When Better Call Saul premiered, it promised to be a prequel that would set up the Breaking Bad universe. Three seasons later, Better Call Saul is doing so much more than just foreshadowing the events of its sister show: It's established itself as a nuanced character study of Jimmy McGill, the man who eventually becomes Saul Goodman, Walter White's sleazy lawyer. The AMC drama is definitely the best show you're not watching, and now, Better Call Saul Season 3 is on Netflix, so Breaking Bad fans have no reason not to start binge watching immediately.

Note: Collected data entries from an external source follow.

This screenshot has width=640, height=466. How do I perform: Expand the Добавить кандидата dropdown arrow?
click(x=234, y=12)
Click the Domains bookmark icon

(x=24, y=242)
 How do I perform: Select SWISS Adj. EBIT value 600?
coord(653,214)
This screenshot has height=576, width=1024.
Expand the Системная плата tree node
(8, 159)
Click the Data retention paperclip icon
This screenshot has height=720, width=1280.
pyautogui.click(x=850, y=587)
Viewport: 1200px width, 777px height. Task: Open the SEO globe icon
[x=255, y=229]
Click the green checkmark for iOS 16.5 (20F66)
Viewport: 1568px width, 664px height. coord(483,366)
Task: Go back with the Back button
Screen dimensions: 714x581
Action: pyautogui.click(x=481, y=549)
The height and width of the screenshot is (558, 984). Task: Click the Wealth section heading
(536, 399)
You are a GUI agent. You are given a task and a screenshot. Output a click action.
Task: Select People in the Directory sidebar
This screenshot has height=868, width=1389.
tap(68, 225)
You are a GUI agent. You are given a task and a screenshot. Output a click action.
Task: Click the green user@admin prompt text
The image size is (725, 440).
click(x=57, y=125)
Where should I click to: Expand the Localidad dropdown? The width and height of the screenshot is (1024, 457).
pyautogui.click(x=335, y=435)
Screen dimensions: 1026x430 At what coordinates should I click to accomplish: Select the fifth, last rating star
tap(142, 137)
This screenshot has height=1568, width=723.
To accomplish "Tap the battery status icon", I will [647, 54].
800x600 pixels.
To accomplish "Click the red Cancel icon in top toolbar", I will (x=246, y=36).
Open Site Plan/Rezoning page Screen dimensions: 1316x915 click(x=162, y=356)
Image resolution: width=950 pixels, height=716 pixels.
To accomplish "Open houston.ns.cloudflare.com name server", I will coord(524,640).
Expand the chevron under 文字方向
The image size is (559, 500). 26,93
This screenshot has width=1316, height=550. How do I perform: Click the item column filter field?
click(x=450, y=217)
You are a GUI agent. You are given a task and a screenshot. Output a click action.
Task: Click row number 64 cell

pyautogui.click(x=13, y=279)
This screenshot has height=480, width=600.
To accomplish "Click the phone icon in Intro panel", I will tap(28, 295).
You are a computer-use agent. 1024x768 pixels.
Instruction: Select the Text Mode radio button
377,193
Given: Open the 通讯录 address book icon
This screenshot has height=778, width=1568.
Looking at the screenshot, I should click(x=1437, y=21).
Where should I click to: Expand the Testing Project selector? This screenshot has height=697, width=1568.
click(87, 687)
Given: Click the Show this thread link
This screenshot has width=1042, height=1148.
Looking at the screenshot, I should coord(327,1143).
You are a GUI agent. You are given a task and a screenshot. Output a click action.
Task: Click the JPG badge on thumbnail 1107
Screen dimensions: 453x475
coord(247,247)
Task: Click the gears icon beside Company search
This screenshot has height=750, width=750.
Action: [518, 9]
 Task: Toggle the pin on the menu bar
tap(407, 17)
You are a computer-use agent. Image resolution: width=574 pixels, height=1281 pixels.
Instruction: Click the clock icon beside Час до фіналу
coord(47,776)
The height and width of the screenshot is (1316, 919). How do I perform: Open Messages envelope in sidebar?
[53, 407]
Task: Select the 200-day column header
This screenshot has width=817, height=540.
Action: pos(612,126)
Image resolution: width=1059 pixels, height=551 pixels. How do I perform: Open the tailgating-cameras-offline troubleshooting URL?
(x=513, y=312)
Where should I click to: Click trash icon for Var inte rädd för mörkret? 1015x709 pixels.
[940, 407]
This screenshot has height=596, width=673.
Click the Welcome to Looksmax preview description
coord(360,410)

If you're not caught up on the legal drama (that's a loose term — Better Call Saul is nothing like Suits or The Good Wife), here's a quick refresher. The show follows Jimmy McGill (Bob Odenkirk) as he attempts to survive as a lawyer in Albuquerque, New Mexico. "Survive" is definitely the most important word here: Jimmy's brother Chuck (Michael McKean) does pretty much everything he can to sabotage Jimmy's career, leaving the youngest McGill sibling with no money to his name. As Jimmy schemes his way into collecting lawyer's fees, he meets a former Philadelphia police officer named Mike Ehrmantraut (Jonathan Banks) who just moved to the area. Yes, that Mike Ehrmantraut — how many Ehrmantrauts can there be in the ABQ?
Throughout Seasons 1 and 2, we see Jimmy toe the line between right and wrong, mostly because he's just not satisfied with doing things the safe way. Jimmy is by no means a bad guy, he just craves the adrenaline rush of risking it all for a big reward. Long before he's turned into Saul Goodman, he's just a guy who lives for the thrill of the chase, even if it often puts his girlfriend, Kim (the amazing Rhea Seehorn), at risk.
If you're looking for more of a post-Breaking Bad story than a prequel, Better Call Saul has you covered, as well. The beginning of each season focuses on a Cinnabon manager named "Gene" — the identity Saul assumes after the events of the Breaking Bad finale. Gene may be safe from the drug dealers hunting him down, but he's by no means happy: he spends his nights drinking and watching Saul Goodman's old commercials. Generally, Gene's story is confined to just a few scenes, but this is creator Vince Gilligan's world, so everything has to connect. Eventually, Gene's story line will have to end, as well, giving Breaking Bad fans a second ending to the story.
There are definitely Breaking Bad easter eggs in the first two seasons of Better Call Saul — Mike is a major one, as well as Hector Salamanca (without a wheelchair) and the beginnings of Los Pollos Hermanos — things really get going in the Breaking Bad universe in Season 3. The one and only Gustavo Fring (Giancarlo Esposito) plays a major role in Season 3, and fans will see the early stages of his criminal enterprise, as well as how he came to know both Mike and Jimmy. Plus, the Tuco-Hector story line develops even further, and we're introduced to Krazy-8, who ends up becoming Walt's first victim in Season 1 of Breaking Bad.
But most importantly, Season 3 of Better Call Saul sees the transition from Jimmy McGill to Saul Goodman. This happens slower than you'd think: The series made us wait until Season 3 to even meet the titular "Saul," so Gilligan is clearly in no hurry to get us to the events of Breaking Bad. In Season 3, the Saul we meet hasn't quite sunk as low as Breaking Bad's version, but he's getting there — he makes an elderly woman cry! — and it's so much fun to see him fall.
If you're a Breaking Bad fan who's been sleeping on Better Call Saul, it's time to wake up. Breaking Bad was definitely intense, but it lacks the non-stop fun of Better Call Saul. That's not to say that one is better than the other, just that they're different, but regardless, if you love Breaking Bad, you'll love BCS. And now that Season 3 of Better Call Saul is available to stream on Netflix, you can get totally caught up before the fourth season premieres on AMC sometime this fall.